W3C home > Mailing lists > Public > public-qt-comments@w3.org > September 2016

[Bug 29752] [XSLT30]two accumulator examples using count(tokenize(., '\s+')) respectively count(tokenize(., '\W+')) to count words give odd results

From: <bugzilla@jessica.w3.org>
Date: Fri, 30 Sep 2016 11:47:31 +0000
To: public-qt-comments@w3.org
Message-ID: <bug-29752-523-Ej9cIWuvqr@http.www.w3.org/Bugs/Public/>

--- Comment #2 from Martin Honnen <martin.honnen@gmx.de> ---
(In reply to Michael Kay from comment #1)

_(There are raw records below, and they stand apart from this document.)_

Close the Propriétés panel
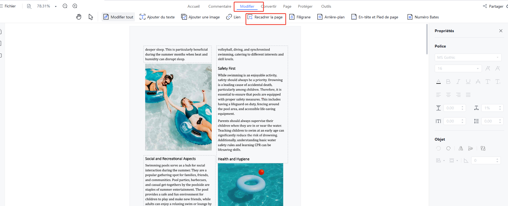The image size is (508, 206). 501,31
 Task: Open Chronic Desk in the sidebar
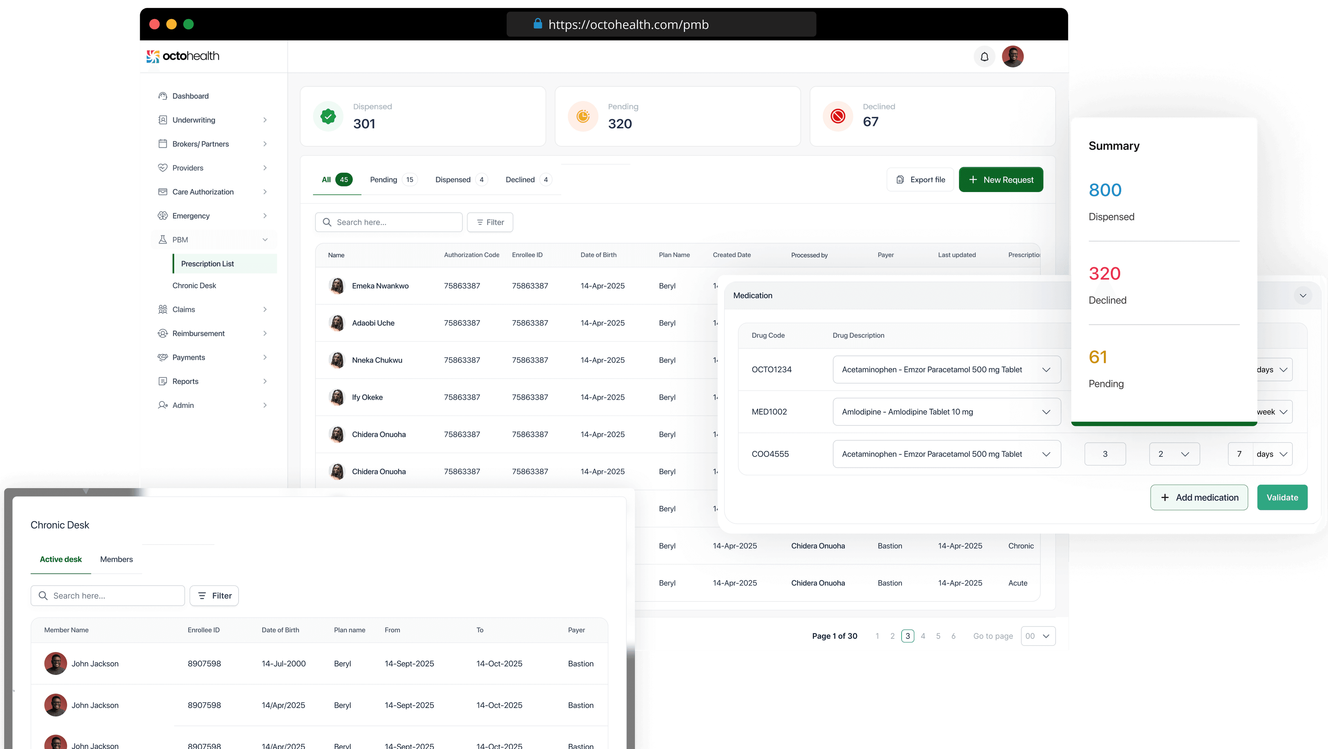(x=194, y=285)
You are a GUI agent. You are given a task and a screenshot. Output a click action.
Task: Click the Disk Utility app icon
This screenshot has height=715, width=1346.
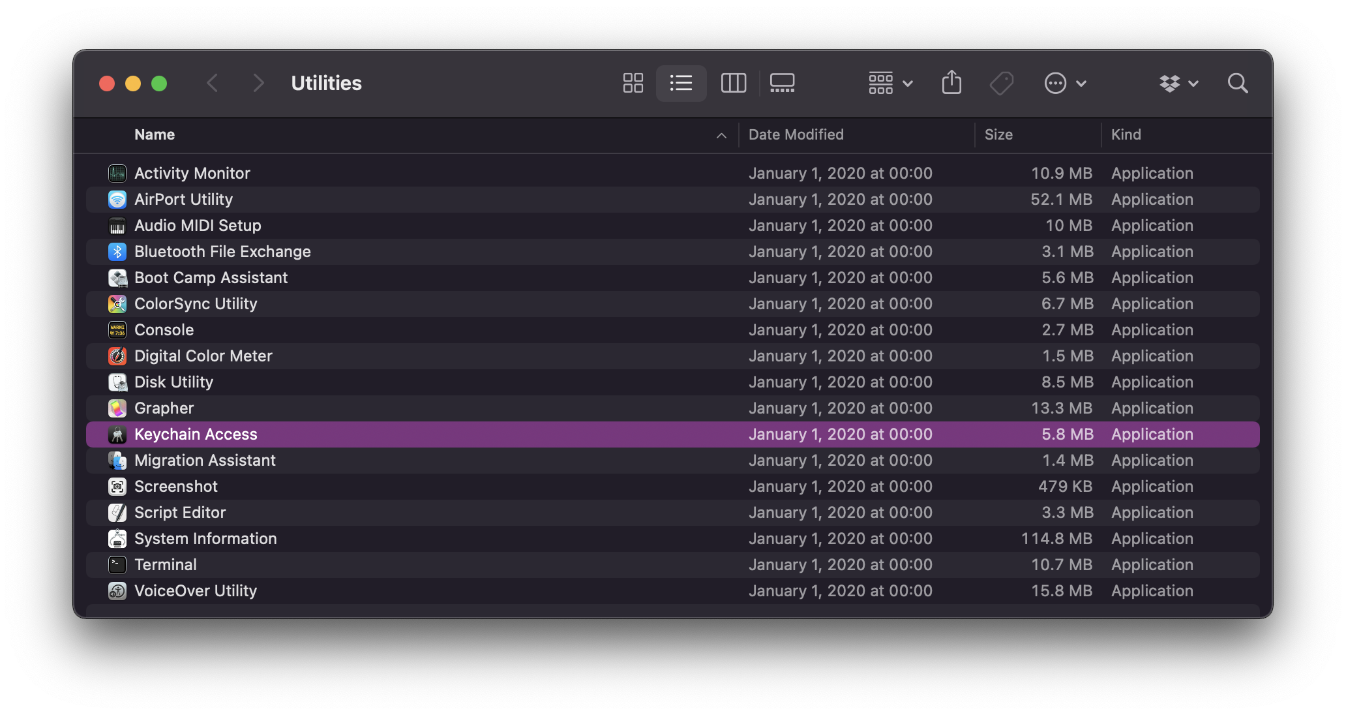[117, 382]
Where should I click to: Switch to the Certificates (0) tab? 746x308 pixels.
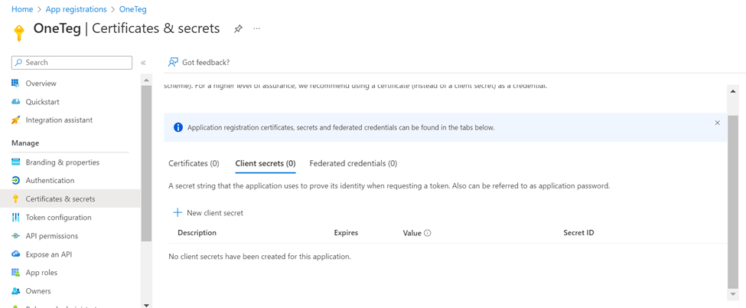(x=194, y=163)
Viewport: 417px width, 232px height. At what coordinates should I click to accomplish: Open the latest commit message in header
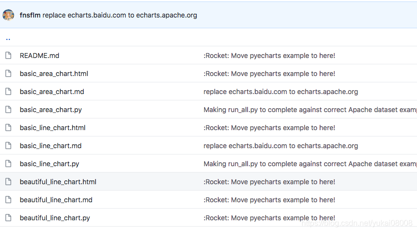pyautogui.click(x=120, y=15)
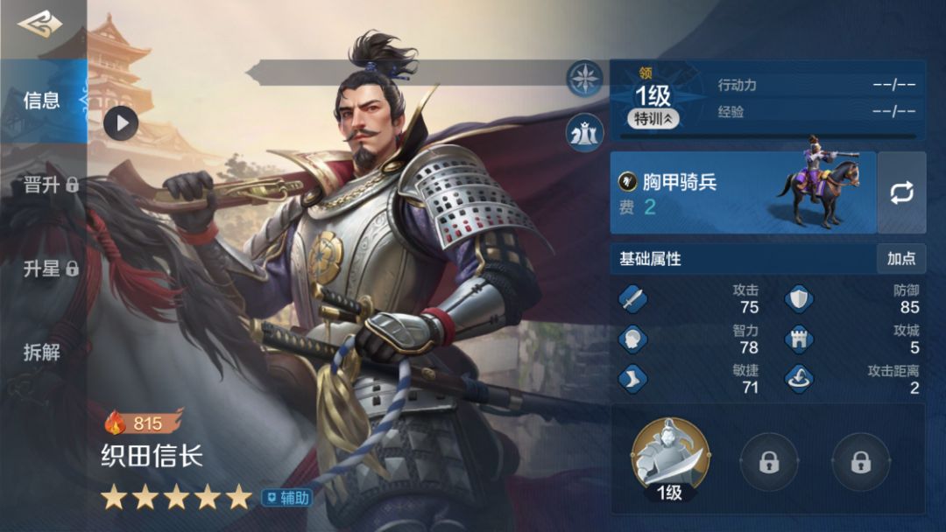Tap the second locked skill slot
946x532 pixels.
point(769,461)
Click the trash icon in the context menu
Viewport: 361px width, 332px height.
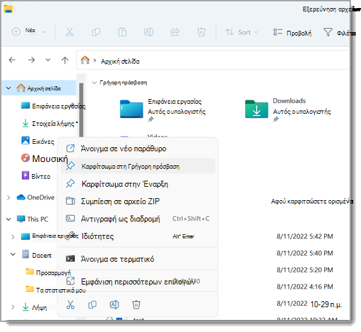coord(136,305)
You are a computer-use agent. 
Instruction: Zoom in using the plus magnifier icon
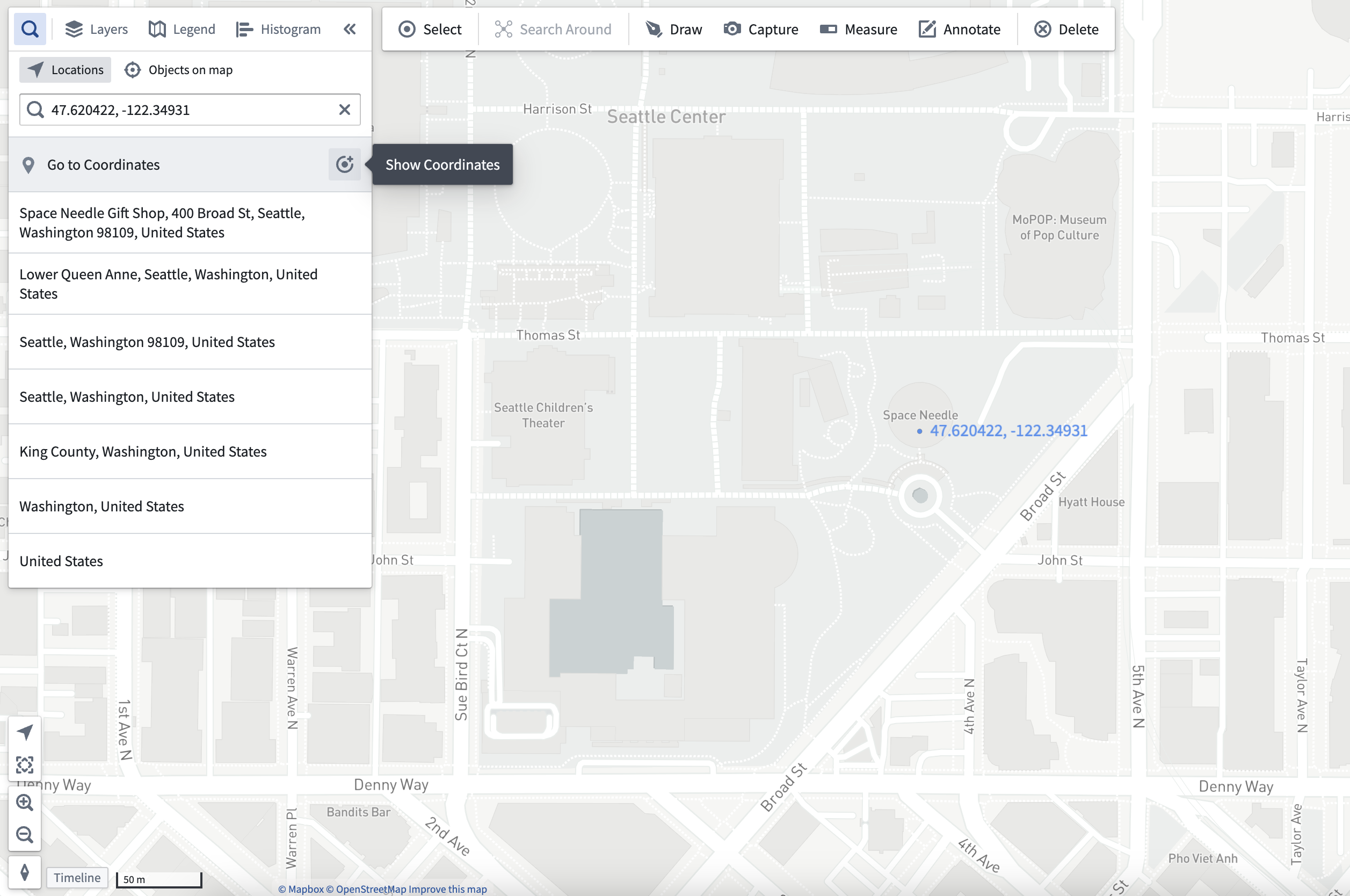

> I'm inclined though to use the new XPath 3.1 tokenize#1
> <xsl:accumulator-rule match="text()" 
>          select="$value + count(tokenize(.))"/>
> which gives the correct answer 14 (whether or not we strip whitespace text
> nodes) without making the example a lot more complicated.

That looks much better than the previous approaches using tokenize(., '\W+'). 

It is still easily possible to construct input samples like

<p>He asked:"Does it work?"</p>

where the analyze-string count on \w+ sequences would work better but I agree
the examples on accumulators need to be short to demonstrate the use of
accumulators and not to present more complicated attempts on word counting.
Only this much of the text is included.